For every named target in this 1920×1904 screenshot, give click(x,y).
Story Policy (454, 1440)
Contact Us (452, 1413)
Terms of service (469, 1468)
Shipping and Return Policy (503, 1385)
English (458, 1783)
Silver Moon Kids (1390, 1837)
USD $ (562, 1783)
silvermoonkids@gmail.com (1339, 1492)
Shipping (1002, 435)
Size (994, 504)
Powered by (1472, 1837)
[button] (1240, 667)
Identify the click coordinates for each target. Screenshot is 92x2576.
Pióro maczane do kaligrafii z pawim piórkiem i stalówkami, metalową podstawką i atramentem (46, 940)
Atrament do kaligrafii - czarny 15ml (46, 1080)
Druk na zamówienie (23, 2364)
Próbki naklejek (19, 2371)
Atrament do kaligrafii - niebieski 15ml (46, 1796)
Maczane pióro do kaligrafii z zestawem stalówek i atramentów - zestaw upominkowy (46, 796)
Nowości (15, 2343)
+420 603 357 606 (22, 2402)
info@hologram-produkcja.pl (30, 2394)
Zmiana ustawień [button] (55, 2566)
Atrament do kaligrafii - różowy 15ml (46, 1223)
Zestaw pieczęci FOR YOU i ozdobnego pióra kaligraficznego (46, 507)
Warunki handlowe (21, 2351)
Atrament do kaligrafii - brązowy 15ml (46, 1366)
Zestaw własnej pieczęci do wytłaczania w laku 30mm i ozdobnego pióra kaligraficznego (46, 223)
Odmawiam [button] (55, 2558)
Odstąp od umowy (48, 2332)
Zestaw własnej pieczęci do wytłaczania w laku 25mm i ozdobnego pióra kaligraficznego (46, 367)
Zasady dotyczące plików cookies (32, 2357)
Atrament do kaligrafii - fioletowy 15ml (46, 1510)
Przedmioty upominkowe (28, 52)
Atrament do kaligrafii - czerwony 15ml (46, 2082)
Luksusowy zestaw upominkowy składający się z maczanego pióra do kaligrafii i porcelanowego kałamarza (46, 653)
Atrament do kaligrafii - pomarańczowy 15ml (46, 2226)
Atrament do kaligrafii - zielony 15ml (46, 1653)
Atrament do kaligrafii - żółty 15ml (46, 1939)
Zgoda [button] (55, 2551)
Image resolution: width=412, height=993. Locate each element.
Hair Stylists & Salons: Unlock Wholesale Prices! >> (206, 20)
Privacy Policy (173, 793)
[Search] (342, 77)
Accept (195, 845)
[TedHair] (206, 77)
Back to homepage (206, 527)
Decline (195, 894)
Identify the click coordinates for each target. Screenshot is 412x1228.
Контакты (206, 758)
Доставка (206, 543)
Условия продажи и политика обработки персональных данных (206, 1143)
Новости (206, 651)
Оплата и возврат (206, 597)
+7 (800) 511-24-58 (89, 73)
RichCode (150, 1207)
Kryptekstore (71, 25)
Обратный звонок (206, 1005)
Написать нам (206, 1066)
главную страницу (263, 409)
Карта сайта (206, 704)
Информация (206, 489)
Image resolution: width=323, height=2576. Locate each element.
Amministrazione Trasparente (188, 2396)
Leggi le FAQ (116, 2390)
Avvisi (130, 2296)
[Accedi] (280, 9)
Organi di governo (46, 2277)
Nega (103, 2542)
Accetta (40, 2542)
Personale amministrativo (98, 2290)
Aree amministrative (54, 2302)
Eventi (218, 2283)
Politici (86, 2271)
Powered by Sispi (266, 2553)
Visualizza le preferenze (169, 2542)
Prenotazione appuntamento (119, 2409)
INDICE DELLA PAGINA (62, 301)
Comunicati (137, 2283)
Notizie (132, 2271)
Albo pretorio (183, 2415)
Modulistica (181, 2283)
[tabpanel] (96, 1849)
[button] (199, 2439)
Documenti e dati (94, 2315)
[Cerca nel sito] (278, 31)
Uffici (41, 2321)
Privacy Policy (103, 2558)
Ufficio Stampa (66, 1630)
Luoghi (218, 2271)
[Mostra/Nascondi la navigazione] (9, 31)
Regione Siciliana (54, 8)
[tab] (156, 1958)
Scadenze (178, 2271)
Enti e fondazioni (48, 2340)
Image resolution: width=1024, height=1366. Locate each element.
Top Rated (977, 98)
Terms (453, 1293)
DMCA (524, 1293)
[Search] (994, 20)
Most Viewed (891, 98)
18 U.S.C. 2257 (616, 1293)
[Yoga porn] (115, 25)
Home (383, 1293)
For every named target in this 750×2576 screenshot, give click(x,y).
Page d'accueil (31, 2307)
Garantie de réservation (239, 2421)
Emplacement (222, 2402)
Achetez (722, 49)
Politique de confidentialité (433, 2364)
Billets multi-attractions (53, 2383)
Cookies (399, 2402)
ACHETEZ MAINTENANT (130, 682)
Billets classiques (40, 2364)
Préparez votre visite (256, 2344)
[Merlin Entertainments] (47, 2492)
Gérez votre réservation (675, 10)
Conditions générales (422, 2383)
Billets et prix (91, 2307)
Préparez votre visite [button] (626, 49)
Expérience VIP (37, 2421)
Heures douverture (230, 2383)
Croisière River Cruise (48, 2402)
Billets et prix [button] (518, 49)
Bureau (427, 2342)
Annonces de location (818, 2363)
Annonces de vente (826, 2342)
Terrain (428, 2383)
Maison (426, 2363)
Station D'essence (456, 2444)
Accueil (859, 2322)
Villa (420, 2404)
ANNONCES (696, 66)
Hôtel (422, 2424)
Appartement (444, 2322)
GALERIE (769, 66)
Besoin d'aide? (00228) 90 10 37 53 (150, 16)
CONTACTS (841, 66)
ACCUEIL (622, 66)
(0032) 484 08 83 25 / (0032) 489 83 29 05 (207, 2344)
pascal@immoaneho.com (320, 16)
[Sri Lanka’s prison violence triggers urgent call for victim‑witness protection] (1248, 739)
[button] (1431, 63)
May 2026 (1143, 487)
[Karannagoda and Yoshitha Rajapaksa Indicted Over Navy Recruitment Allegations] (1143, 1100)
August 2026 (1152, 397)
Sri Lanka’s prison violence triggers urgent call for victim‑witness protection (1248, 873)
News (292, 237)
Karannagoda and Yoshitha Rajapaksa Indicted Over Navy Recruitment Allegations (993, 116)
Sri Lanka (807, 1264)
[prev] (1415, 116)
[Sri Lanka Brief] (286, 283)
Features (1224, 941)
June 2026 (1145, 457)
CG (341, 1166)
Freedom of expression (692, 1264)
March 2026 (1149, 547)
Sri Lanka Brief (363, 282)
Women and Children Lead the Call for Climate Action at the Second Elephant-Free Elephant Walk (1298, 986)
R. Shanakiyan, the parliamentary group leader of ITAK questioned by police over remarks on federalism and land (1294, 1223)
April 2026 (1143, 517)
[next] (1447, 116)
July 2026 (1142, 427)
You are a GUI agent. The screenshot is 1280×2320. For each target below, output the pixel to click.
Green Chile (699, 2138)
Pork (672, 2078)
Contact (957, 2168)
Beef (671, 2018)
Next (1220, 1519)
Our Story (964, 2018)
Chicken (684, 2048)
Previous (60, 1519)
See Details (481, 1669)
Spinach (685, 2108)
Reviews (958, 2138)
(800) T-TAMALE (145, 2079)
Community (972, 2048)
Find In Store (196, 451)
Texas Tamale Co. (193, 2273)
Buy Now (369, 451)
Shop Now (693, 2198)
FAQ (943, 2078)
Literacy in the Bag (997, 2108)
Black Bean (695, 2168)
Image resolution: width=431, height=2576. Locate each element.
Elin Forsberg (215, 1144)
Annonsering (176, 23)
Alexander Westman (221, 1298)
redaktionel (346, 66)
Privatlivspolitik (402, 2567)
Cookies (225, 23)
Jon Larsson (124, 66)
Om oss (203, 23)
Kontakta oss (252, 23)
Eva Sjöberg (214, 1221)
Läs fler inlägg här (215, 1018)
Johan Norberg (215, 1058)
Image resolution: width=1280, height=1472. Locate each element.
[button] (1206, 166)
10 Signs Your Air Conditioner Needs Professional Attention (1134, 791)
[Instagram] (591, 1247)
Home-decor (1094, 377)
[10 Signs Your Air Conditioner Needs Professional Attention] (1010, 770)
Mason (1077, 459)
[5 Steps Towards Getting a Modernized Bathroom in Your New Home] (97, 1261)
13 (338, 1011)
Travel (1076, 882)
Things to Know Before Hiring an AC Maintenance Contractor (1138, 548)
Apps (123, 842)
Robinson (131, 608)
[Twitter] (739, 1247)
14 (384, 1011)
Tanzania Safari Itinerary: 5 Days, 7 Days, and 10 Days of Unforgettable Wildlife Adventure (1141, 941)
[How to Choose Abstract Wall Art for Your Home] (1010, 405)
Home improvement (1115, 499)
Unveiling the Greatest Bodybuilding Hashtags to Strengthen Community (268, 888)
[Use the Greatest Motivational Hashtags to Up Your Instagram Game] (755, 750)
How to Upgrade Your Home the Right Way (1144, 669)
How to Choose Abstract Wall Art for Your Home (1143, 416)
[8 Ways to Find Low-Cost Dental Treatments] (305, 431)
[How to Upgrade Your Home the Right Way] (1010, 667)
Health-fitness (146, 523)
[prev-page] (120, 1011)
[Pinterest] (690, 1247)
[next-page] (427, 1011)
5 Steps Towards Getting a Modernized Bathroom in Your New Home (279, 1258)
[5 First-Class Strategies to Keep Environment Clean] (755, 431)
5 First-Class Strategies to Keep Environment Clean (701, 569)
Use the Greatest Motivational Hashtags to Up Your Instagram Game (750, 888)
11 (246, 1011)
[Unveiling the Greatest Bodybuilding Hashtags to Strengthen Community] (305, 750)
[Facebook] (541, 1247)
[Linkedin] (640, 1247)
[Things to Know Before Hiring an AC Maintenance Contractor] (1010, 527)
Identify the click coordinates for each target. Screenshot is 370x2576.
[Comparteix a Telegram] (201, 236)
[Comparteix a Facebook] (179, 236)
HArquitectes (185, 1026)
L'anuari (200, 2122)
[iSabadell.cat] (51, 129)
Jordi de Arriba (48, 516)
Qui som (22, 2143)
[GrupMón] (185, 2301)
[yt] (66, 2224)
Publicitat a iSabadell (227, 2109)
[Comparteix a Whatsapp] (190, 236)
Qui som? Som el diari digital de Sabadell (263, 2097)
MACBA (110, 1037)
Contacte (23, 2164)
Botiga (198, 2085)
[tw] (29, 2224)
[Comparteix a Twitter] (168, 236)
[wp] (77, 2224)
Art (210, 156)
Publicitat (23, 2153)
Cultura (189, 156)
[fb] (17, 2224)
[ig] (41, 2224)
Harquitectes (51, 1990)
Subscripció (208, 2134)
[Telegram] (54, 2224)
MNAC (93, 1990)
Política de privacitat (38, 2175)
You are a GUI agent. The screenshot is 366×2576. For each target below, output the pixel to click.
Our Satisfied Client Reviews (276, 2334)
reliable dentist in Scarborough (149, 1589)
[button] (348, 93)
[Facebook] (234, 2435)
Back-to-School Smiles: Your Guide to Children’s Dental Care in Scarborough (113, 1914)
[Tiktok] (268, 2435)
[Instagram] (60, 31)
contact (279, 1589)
· · · · · · ·
→ **TASK**
There is a run of lines above from the one with "Allegations (993, 116)" to the one with "Mason (1077, 459)"; print exactly that run, both ends included, and nothing else.

→ **ANSWER BOX**
Karannagoda and Yoshitha Rajapaksa Indicted Over Navy Recruitment Allegations (993, 116)
Sri Lanka (807, 1264)
[prev] (1415, 116)
[Sri Lanka Brief] (286, 283)
Features (1224, 941)
June 2026 (1145, 457)
CG (341, 1166)
Freedom of expression (692, 1264)
March 2026 (1149, 547)
Sri Lanka Brief (363, 282)
Women and Children Lead the Call for Climate Action at the Second Elephant-Free Elephant Walk (1298, 986)
R. Shanakiyan, the parliamentary group leader of ITAK questioned by police over remarks on federalism and land (1294, 1223)
April 2026 (1143, 517)
[next] (1447, 116)
July 2026 (1142, 427)
You are a GUI agent. The screenshot is 1280×2320. For each target below, output the pixel to click.
Green Chile (699, 2138)
Pork (672, 2078)
Contact (957, 2168)
Beef (671, 2018)
Next (1220, 1519)
Our Story (964, 2018)
Chicken (684, 2048)
Previous (60, 1519)
See Details (481, 1669)
Spinach (685, 2108)
Reviews (958, 2138)
(800) T-TAMALE (145, 2079)
Community (972, 2048)
Find In Store (196, 451)
Texas Tamale Co. (193, 2273)
Buy Now (369, 451)
Shop Now (693, 2198)
FAQ (943, 2078)
Literacy in the Bag (997, 2108)
Black Bean (695, 2168)
Image resolution: width=431, height=2576. Locate each element.
Elin Forsberg (215, 1144)
Annonsering (176, 23)
Alexander Westman (221, 1298)
redaktionel (346, 66)
Privatlivspolitik (402, 2567)
Cookies (225, 23)
Jon Larsson (124, 66)
Om oss (203, 23)
Kontakta oss (252, 23)
Eva Sjöberg (214, 1221)
Läs fler inlägg här (215, 1018)
Johan Norberg (215, 1058)
Image resolution: width=1280, height=1472. Locate each element.
[button] (1206, 166)
10 Signs Your Air Conditioner Needs Professional Attention (1134, 791)
[Instagram] (591, 1247)
Home-decor (1094, 377)
[10 Signs Your Air Conditioner Needs Professional Attention] (1010, 770)
Mason (1077, 459)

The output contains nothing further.